Contents
- Intro
- Pre-install
- DB config
- Installation
- Options reference
- Dispatchers
- Example operation
- Extending redax
- Waveform simulator
Configuration of Backend Databases
There are two separate databases defined in the DAQ: the DAQ database and the runs database. In principle they could both point to the same deployment, or they could not. This is meant to give flexibility since the DAQ-internal database should definitely be installed somewhere local to the system (since outages bring the whole thing down) while the run database should just probably be installed local to the system (since temporary outages may go unnoticed).

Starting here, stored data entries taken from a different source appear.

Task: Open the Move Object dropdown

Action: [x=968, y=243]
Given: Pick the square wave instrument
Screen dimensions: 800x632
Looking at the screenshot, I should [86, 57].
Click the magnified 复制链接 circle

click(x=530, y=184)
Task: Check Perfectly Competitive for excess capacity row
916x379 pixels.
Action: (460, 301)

Even if both databases are locally installed, it may make sense to put them in separate deployments because of different replication rules. The runs database should probably be replicated out to remote computing sites for easy access while the DAQ database is fine with a more localized replication strategy, since in the latter case the replication is more to serve backup than availability.

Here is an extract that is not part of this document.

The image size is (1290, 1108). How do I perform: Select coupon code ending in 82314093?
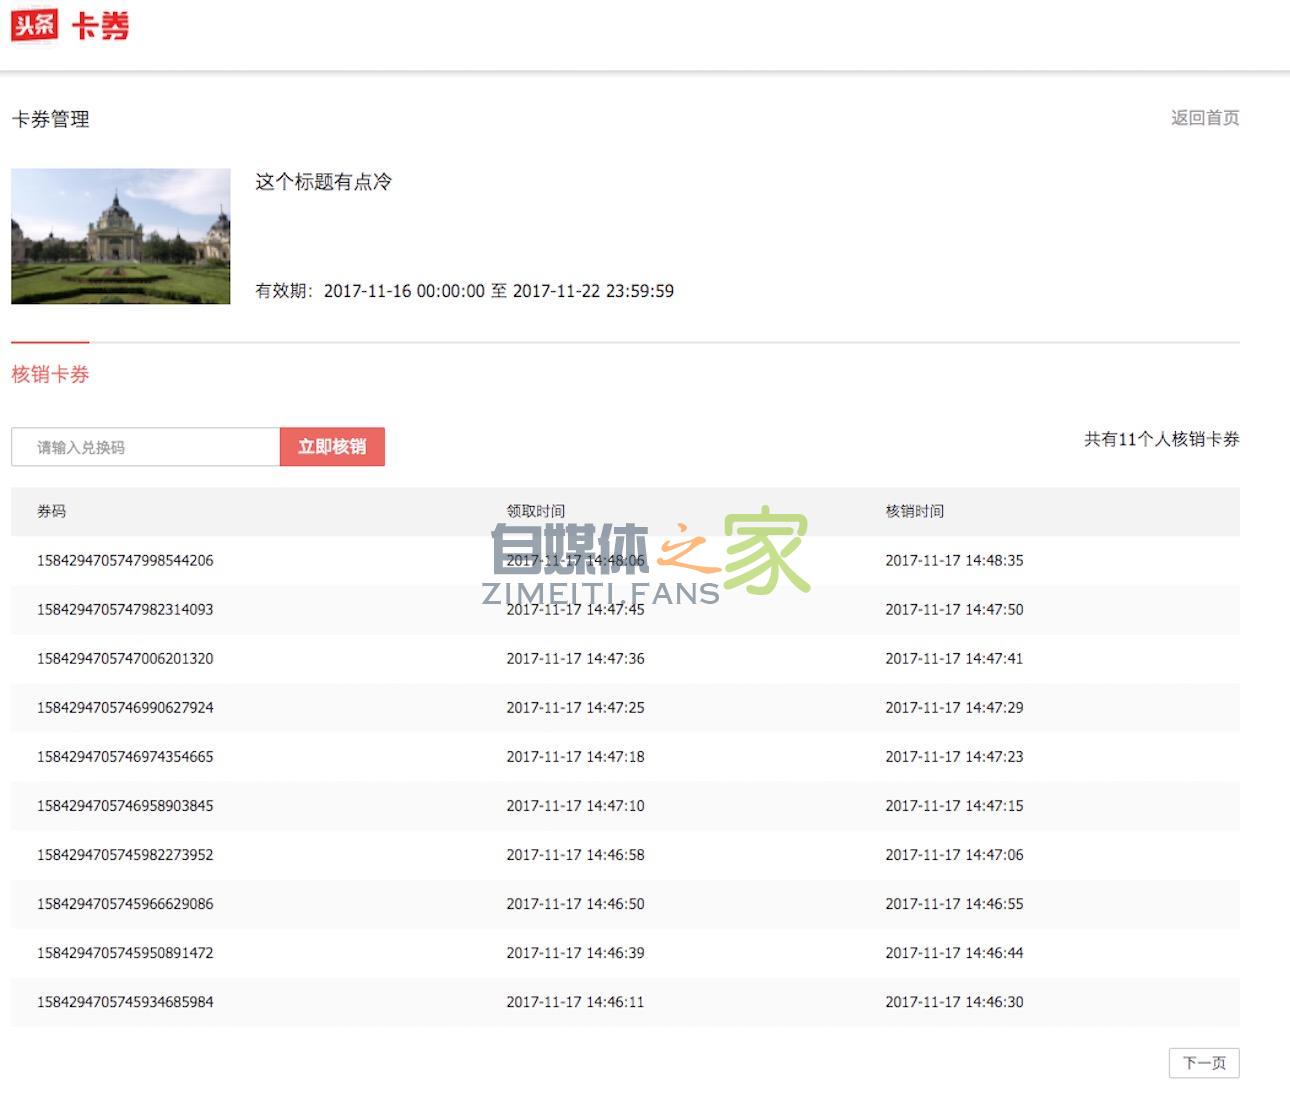pos(125,609)
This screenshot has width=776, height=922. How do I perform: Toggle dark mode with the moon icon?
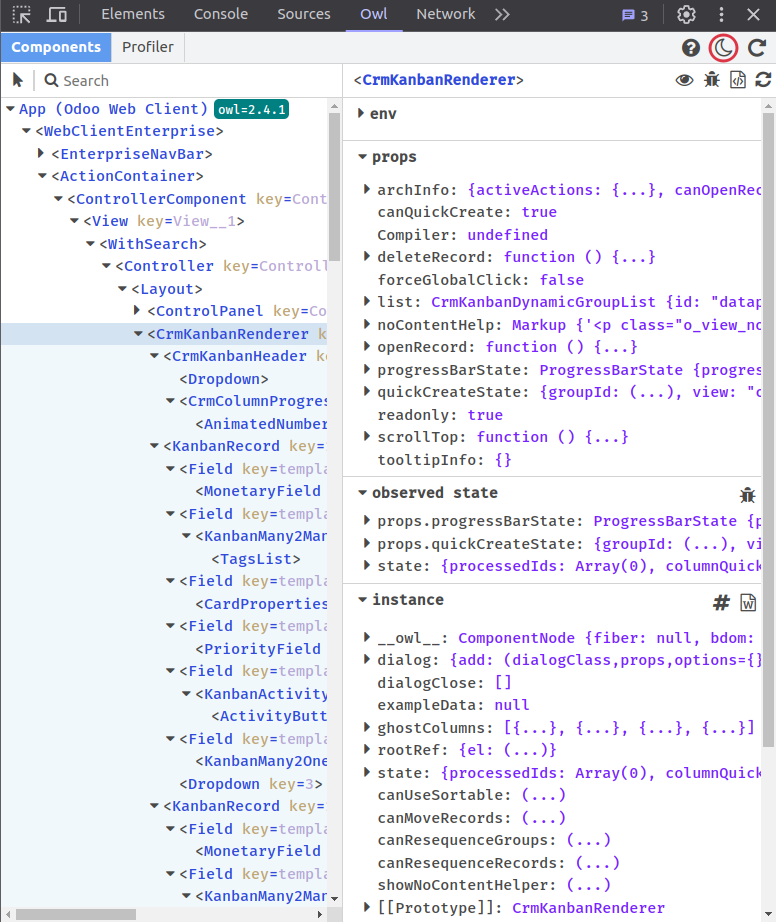point(723,47)
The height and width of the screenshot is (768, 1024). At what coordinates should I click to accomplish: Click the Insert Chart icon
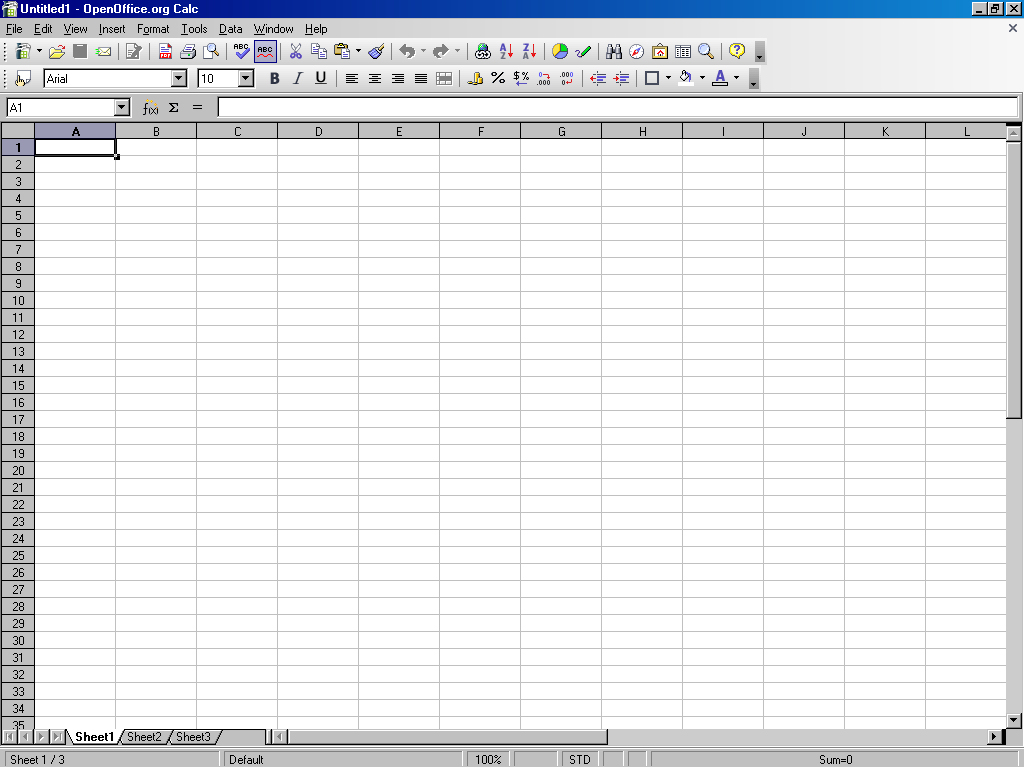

This section will list each collection in each database, explain what it is for, and give the document schema. Note that since this is noSQL you can consider this a ‘minimum document schema’, as in the code expects these fields to be there but additional fields can be present as well. This is especially pertinent to run documents.
The DAQ Database
db.status
The status collection should be configured as either a capped collection or with a TTL index on the “time” field (see the ‘helpers’ directory for a script to set up the necessary capped collections). Each readout client reports its status to this DB every second. The dispatcher queries the newest document from each node (considering also the time stamp of the document) to determine the aggregate DAQ state.
The form of the document is the following:
{
"host": "xedaq00_reader_0", # DAQ name of client
"time": <date object>, # the time when the document was made
"status": 0, # status enum
"rate": 13.37, # data rate in MB since last update
"buffer_size" : 4.3, # current buffer utilization in MB
"run_mode" : "background_stable", # current run mode
"channels" : {0 : 67, # Rate per channel on this host in kB since last update
19 : 16,
...
},
}
Note that documents from a Crate Controller instance will also have a “run_number” field. The status enum has the following values:
Value | State |
---|---|
0 | Idle |
1 | Arming (in the process of initializing, baselines, etc) |
2 | Armed. Ready to start |
3 | Running |
4 | Error |
5 | Timeout |
6 | Unknown |
These values are valid throughout the entire DAQ.
db.aggregate_status
This collection should also be configured as capped. It is written to by the dispatcher only and provides the status history of the system on a detector level, which is a more palatable thing for operators to deal with. It is mostly redundant compared to status, except that it depends also on the state document given to the dispatcher.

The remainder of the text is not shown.